(Exercise materials)
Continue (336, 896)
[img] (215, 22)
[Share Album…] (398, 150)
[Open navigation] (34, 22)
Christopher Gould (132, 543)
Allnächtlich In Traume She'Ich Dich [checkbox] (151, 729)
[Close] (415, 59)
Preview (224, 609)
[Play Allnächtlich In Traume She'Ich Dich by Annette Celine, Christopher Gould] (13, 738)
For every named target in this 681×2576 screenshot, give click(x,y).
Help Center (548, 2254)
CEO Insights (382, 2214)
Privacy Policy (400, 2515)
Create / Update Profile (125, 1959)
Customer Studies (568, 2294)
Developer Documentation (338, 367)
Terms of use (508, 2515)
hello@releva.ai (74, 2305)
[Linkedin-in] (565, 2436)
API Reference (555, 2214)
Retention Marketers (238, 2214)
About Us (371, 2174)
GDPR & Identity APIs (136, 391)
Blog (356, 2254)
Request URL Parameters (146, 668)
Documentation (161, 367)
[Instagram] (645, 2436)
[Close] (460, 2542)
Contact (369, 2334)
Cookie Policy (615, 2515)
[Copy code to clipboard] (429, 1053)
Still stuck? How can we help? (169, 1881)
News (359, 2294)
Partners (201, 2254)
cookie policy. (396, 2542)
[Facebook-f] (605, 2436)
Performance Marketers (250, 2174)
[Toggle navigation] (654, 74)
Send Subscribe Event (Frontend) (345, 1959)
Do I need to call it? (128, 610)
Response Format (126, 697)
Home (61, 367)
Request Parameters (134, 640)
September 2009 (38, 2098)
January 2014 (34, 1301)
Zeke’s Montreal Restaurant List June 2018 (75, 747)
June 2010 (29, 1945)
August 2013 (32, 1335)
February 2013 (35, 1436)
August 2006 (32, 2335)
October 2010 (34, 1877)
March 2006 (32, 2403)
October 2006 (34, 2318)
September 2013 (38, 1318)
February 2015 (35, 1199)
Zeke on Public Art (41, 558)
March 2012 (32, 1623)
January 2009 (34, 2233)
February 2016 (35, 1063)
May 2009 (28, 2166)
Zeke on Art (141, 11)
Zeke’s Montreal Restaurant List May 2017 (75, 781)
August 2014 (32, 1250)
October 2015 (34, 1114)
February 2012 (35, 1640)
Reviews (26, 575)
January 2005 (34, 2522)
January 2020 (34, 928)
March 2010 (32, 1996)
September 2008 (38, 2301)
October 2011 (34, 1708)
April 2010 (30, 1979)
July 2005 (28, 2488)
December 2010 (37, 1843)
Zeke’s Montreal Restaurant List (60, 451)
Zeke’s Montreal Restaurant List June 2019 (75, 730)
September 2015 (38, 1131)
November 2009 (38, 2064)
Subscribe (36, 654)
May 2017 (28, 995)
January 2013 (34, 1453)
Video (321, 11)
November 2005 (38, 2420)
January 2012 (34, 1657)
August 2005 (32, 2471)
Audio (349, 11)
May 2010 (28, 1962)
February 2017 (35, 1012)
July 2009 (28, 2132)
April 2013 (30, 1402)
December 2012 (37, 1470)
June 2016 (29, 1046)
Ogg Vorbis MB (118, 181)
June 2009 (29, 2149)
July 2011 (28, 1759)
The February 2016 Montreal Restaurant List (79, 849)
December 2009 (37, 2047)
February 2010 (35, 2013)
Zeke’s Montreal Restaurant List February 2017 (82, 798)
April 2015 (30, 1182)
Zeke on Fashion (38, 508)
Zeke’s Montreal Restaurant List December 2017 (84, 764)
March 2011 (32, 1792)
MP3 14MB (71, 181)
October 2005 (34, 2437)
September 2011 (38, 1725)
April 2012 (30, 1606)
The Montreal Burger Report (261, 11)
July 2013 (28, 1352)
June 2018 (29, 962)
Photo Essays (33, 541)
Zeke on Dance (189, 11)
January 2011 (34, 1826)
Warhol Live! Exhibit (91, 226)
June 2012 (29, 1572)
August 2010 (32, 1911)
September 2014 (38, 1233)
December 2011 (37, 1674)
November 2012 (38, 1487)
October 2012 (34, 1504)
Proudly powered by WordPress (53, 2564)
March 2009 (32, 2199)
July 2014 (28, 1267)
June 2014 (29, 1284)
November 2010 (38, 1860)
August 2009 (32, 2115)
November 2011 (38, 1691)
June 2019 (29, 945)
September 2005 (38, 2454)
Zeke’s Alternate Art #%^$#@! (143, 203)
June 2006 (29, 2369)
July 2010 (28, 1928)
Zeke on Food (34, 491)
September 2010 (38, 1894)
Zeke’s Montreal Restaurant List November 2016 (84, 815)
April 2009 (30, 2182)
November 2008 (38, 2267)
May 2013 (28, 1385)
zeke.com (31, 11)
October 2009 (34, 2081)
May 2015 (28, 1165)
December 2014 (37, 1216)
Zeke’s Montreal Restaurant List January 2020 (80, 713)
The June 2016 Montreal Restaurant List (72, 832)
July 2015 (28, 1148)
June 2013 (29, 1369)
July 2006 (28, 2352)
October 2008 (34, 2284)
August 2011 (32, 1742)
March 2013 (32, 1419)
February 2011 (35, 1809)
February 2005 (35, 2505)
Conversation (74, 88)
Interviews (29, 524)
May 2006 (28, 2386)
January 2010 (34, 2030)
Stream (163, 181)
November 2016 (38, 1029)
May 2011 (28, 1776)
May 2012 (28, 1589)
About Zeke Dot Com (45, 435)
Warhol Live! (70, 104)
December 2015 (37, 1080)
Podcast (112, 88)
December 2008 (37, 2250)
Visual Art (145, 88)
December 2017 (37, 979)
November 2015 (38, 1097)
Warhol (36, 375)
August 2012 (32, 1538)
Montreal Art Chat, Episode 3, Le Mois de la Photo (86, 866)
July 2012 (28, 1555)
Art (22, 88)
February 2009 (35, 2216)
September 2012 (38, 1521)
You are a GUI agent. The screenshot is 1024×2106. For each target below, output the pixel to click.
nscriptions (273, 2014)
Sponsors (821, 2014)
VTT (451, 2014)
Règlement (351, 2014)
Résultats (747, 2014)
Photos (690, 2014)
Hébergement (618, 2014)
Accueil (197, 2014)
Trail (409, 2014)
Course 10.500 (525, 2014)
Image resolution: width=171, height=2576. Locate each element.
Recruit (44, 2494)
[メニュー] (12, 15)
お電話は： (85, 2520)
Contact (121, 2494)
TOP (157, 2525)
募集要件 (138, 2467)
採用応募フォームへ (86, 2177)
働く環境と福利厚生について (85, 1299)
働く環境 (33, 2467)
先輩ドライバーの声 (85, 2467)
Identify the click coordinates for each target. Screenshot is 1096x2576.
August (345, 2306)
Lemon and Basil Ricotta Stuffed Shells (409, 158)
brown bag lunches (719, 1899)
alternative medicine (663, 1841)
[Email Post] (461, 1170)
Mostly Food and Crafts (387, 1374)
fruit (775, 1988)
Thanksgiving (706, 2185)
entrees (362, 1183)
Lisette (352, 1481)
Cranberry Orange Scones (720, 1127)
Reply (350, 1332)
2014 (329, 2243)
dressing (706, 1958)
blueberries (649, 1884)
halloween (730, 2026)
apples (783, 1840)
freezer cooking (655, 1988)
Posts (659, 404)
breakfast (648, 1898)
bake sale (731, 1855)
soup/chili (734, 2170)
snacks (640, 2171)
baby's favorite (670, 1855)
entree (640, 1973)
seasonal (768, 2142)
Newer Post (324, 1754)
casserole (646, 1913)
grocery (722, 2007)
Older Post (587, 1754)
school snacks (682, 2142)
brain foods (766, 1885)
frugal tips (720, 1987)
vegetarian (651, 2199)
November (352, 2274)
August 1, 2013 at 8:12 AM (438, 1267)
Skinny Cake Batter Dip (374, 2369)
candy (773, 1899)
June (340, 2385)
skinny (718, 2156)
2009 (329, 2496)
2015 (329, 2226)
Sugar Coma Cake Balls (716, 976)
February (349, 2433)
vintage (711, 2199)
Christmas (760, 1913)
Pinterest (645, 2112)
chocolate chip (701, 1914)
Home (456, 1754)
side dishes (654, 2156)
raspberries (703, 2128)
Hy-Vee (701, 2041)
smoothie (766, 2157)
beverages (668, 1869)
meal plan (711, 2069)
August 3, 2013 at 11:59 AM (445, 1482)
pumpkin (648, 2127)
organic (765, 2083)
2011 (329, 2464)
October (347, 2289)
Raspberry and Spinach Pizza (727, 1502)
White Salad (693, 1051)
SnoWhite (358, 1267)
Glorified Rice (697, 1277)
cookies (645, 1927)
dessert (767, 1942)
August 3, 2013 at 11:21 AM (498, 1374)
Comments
(End Exercise materials)
Your goal ▸
An exact copy of the lines above, from the one containing "brown bag lunches (719, 1899)" through the one containing "blueberries (649, 1884)", is the whole of the answer.

Response box ▸
brown bag lunches (719, 1899)
alternative medicine (663, 1841)
[Email Post] (461, 1170)
Mostly Food and Crafts (387, 1374)
fruit (775, 1988)
Thanksgiving (706, 2185)
entrees (362, 1183)
Lisette (352, 1481)
Cranberry Orange Scones (720, 1127)
Reply (350, 1332)
2014 (329, 2243)
dressing (706, 1958)
blueberries (649, 1884)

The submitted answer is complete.